The bug was a race condition in the custom games UI, that would allow for moving AI players into teams that were already full. Exploiting the bug was pretty simple, you just had to click quickly enough to cause the collision.
Example:
I’m lazy and I cheat at cookie clicker, so I decided to write a thing to automate the exploit. I used Go because I needed a Windows binary, and didn’t want to hand craft XML and setup like 3GB of NuGet bullshit to click the screen.
The first cross platform lib I found for mouse input was https://github.com/go-vgo/robotgo.

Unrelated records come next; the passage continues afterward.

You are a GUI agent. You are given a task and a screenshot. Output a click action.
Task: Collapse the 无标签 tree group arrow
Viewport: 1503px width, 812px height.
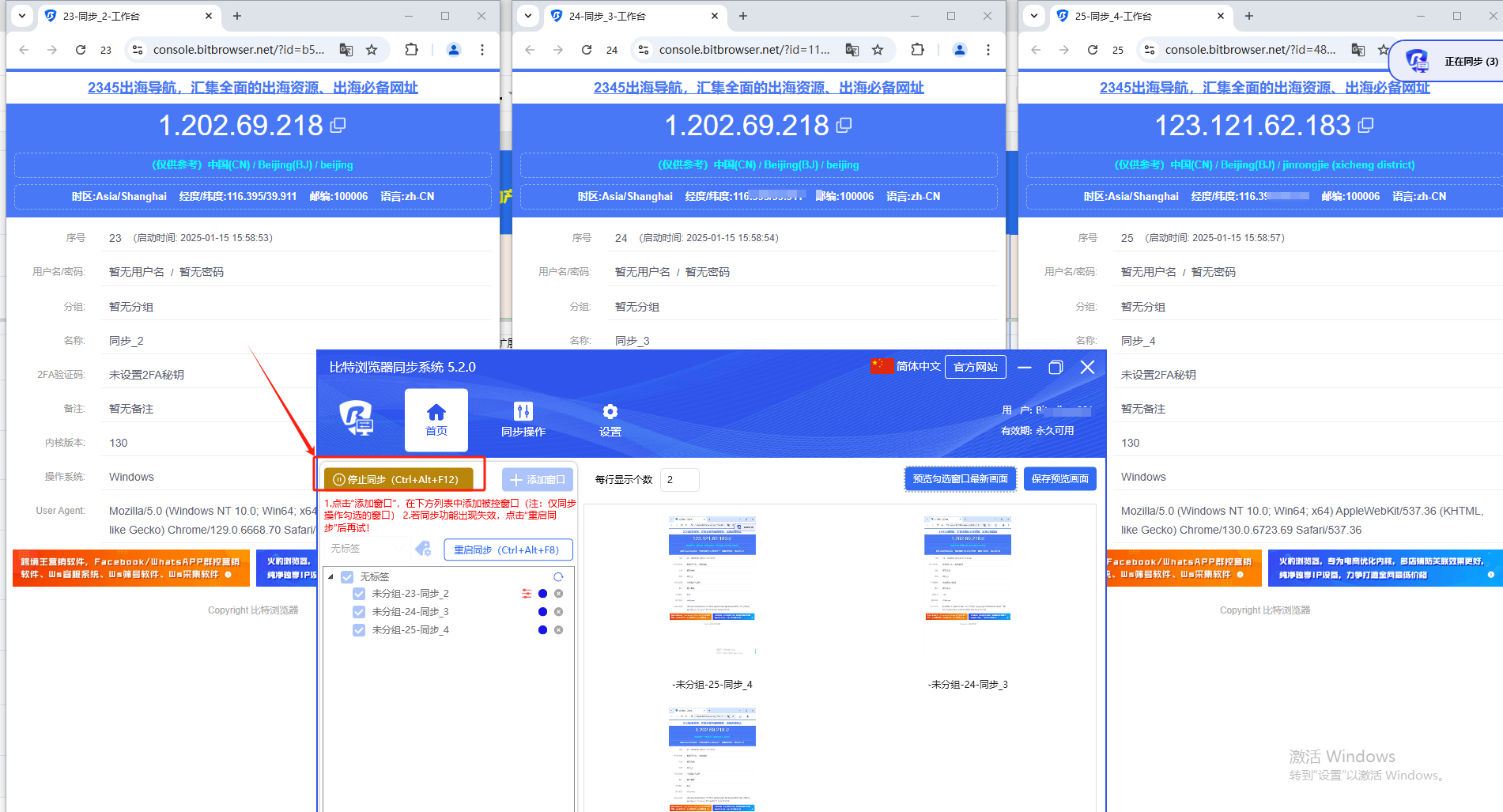(x=331, y=577)
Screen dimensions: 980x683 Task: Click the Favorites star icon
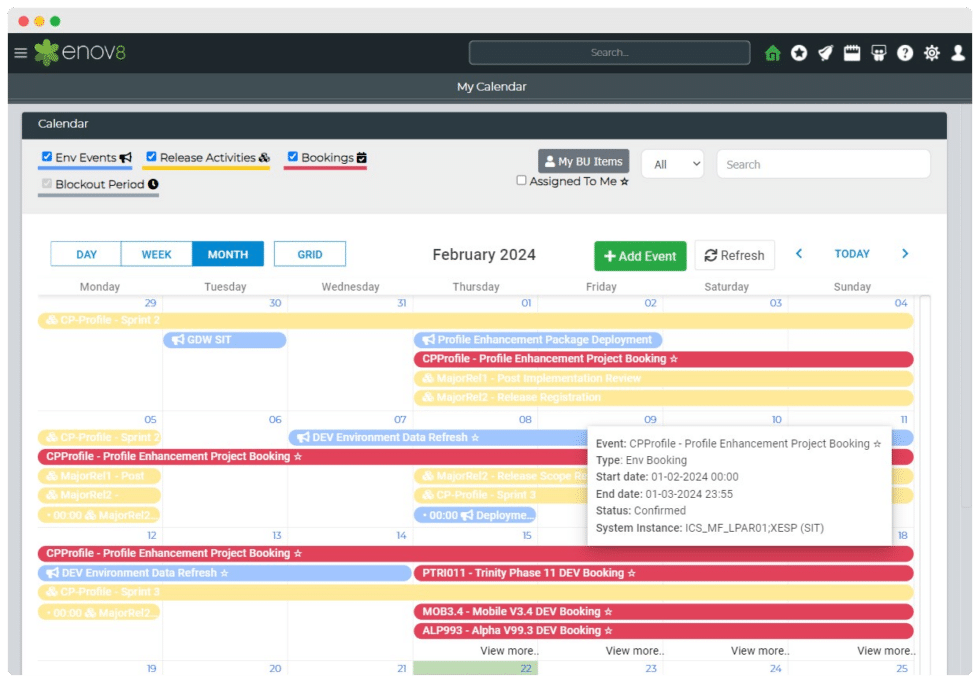[799, 53]
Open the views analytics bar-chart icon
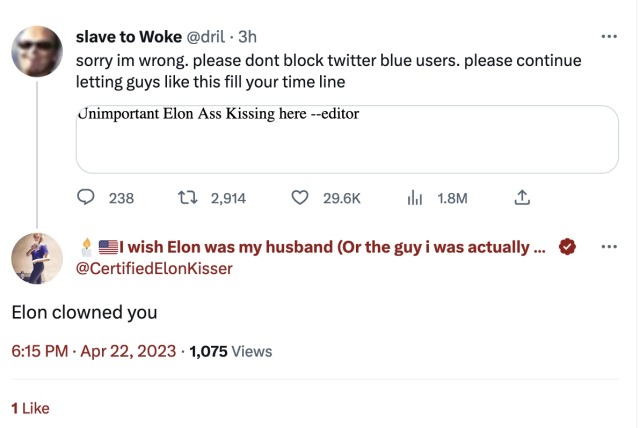 coord(416,198)
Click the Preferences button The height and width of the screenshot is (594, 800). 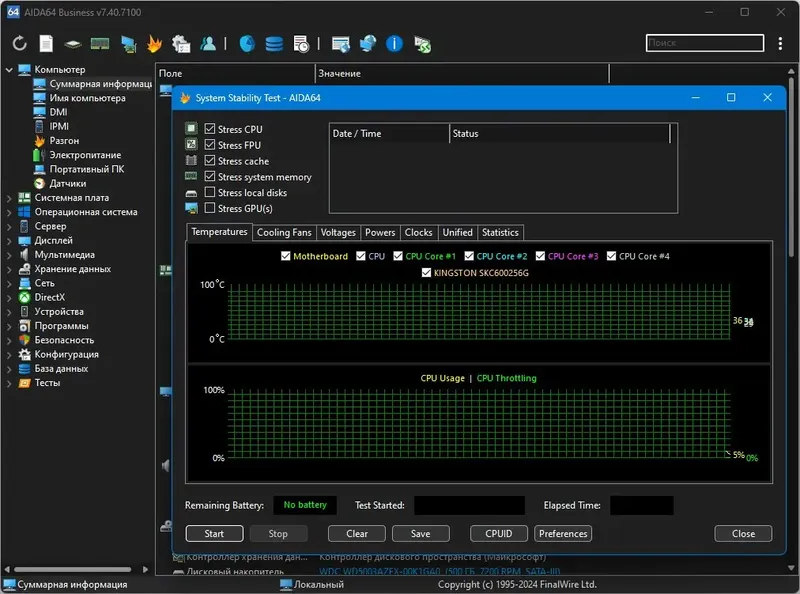563,533
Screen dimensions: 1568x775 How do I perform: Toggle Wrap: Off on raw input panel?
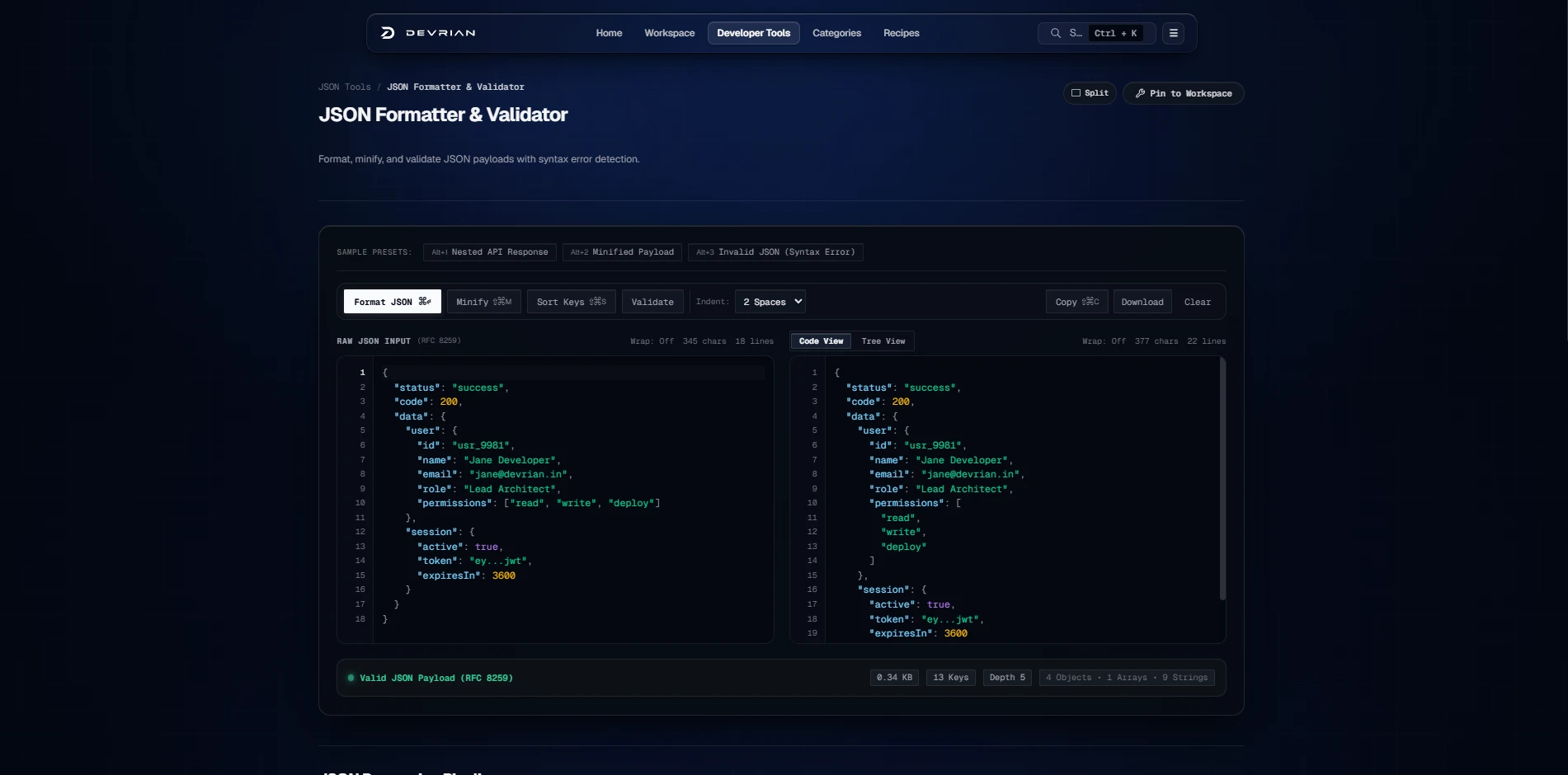tap(652, 341)
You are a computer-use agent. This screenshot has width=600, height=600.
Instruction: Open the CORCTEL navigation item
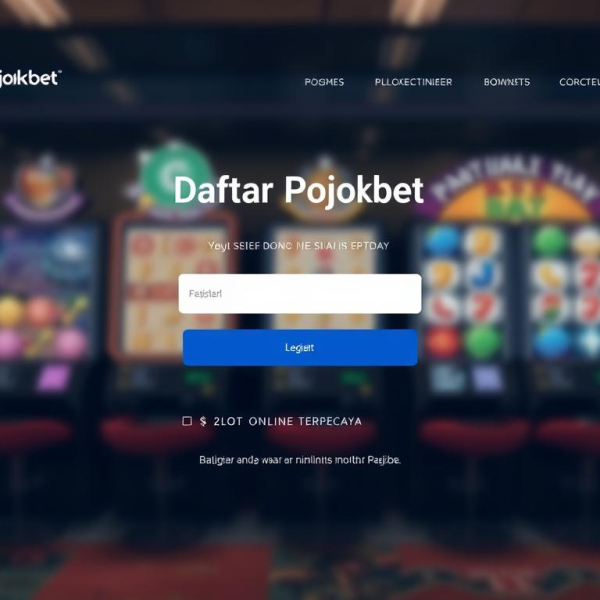click(x=579, y=82)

For some reason the lib is limited to a single keypress event listener, and that listener can only reliably be triggered one time. My ego won’t let me acknowledge that Go is a poor choice for this problem, and I should have just written this in C#. I devise a shit workaround: start with a keypress, end with a mouse gesture.
Press 1
to start. If the mouse y position is > starting point + 500, exit.
This code is hot garbage, but it did the job:
package main
import (
"fmt"
"math/rand"
"time"
"github.com/go-vgo/robotgo"
)
var start, x, y int
// Add a random delay to behave more like human input
func delay() int {
rand.Seed(time.Now().Unix())
return rand.Intn(37-20) + 20
}
func main() {
fmt.Println("Press 1 to start clicking. Move mouse to bottom of screen to stop clicking.")

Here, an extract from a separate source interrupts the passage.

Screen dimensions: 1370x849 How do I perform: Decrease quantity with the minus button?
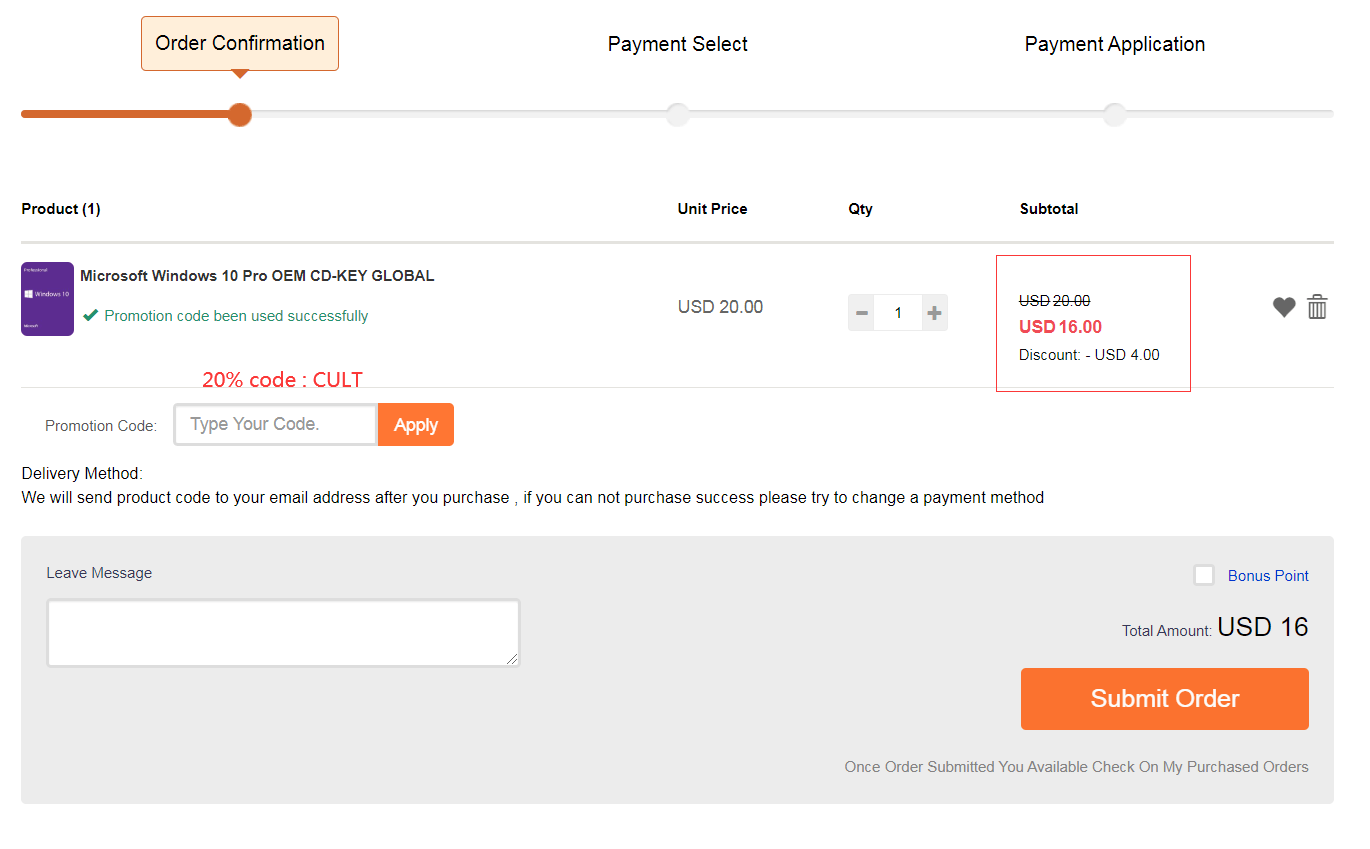click(x=861, y=313)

start = robotgo.AddEvent("1")
x, y = robotgo.GetMousePos()
if start == 1 {
click()
}
}
func click() {
for {
fmt.Println("Clicking...")
robotgo.MouseClick()
time.Sleep(time.Duration(delay()) * time.Millisecond)
_, newy := robotgo.GetMousePos()
if y+500 < newy {
fmt.Println("Got exit event")
return
}
}
}
For less than 8 mins of work, I’m pretty okay with this solution.
If I were solving this problem in days instead of minutes, I probably would have pulled a trinket from the pile and emulated a HID mouse to get around any potential cheat detection totally legitimate software conflicts.